We're not sure if Isis is a girl. I would feel chagrined about this, had my aunt not told me the story of taking her cat into be spayed. At the outset the vet said the cat was pregnant and he would have to charge extra because the operation would take longer. But when the vet opened her up, he couldn't find the womb. Which was puzzling. Until he located the testes and the penis.

Isis seems to be mostly healthy. She's going to the vet on the 30th. In the meantime she's getting de-wormed. But she's friendly and social, and a little too keen to jump on the dog's head.

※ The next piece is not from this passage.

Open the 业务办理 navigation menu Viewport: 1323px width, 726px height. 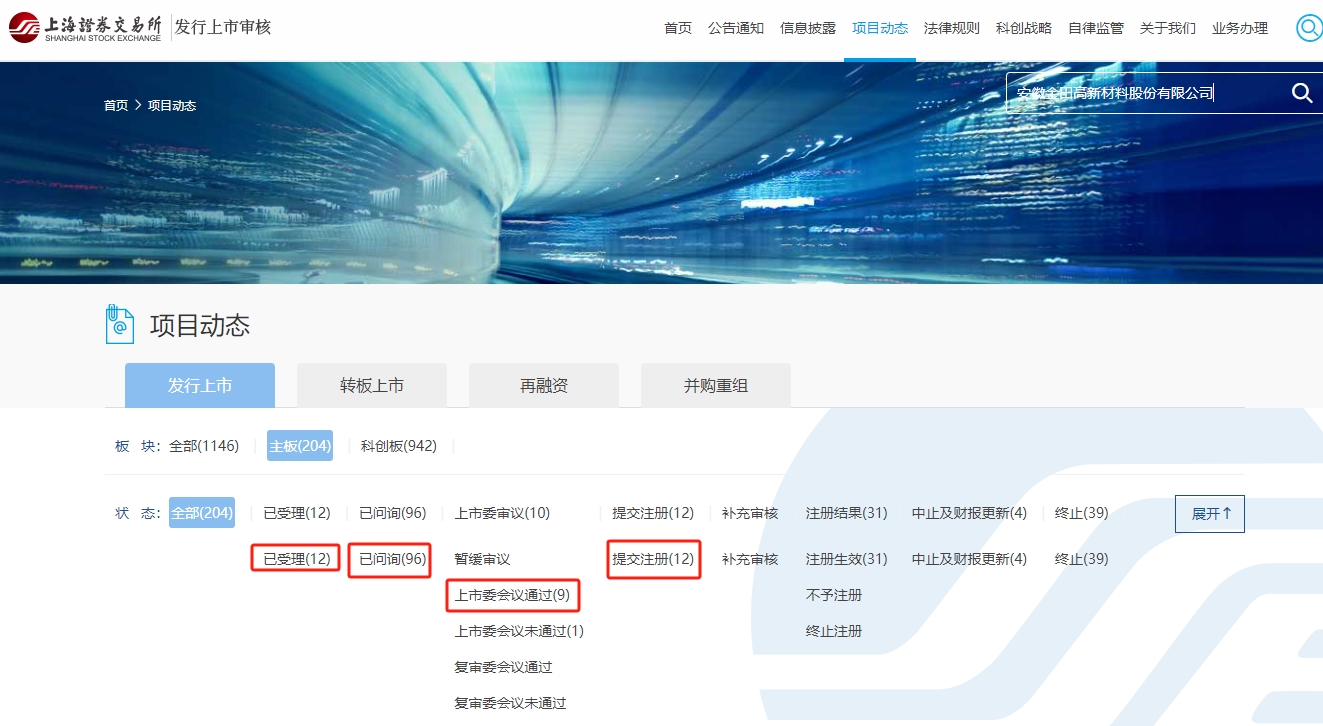[1239, 28]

Anyone want to venture a guess at her age? She's 18 cm (7 inches) from nose to butt. At what age does cat's eye colour become permanent. I hope she keeps those baby blues.

Saturday, August 20, 2011

The year I was seven, we flew from Alberta to Newfoundland for Christmas. I remember only two things from this trip:

The first was my brother received a go-cart on Christmas Day. He was understandably thrilled. My parents were understandably unthrilled. Instead of shipping the go-cart 4000 km home, it was exchanged for a wood burning kit. The go-cart did not interest me, but I coveted that wood burning kit. It promised both artistic expression and danger.

What could be better?  Answer: everything and anything. Wood burning kits -- my brother and I would learn in short order -- are lame.

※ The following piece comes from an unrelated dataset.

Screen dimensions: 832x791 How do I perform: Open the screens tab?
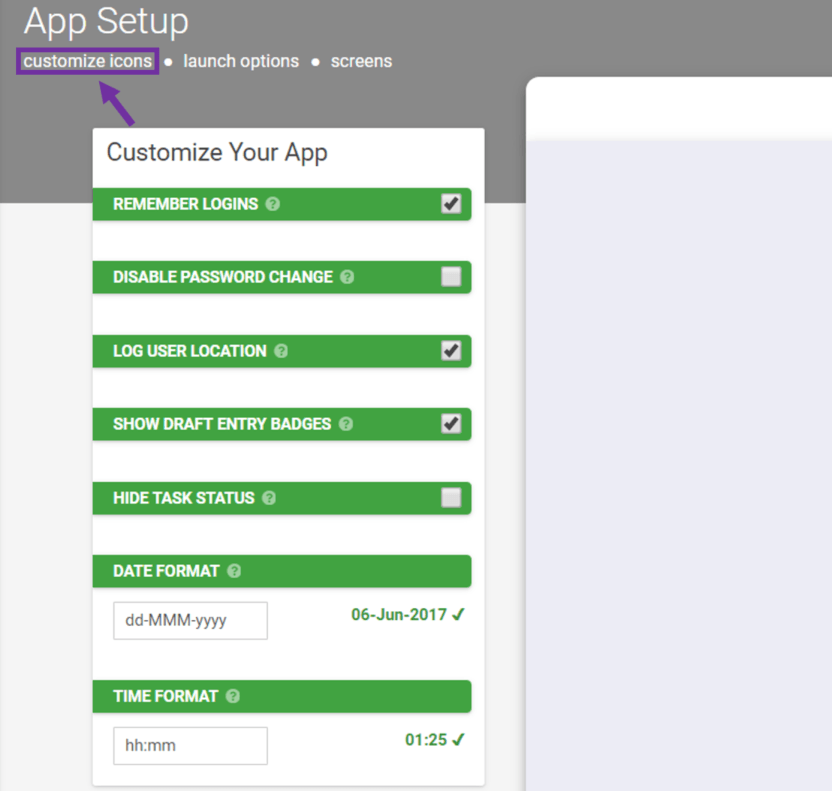point(361,61)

The second memory is building a snowman in the backyard of my grandparent's house. When construction was done, my grandfather filled a copper plant mister with water and added drops of food colouring. The first batch was green. The second, yellow.  Within twenty minutes our snowman was the Incredible Hulk.

There are photos from that day. I don't have copies, but I remember them clearly. In the first photo Grandad and I are looking at the camera and smiling. In the second,  Grand-dad is pulling on the pom-pom of my yellow and blue Get Crackin' toque, much to my consternation.  In the third one, he's placed my toque on The Hulk's head. I'm running toward the camera my face red with anger. The photo caught Grand-dad mid-laugh, enjoying the spectacle of my mood swing, my overreaction to a minor prank and my dramatic exit from the scene.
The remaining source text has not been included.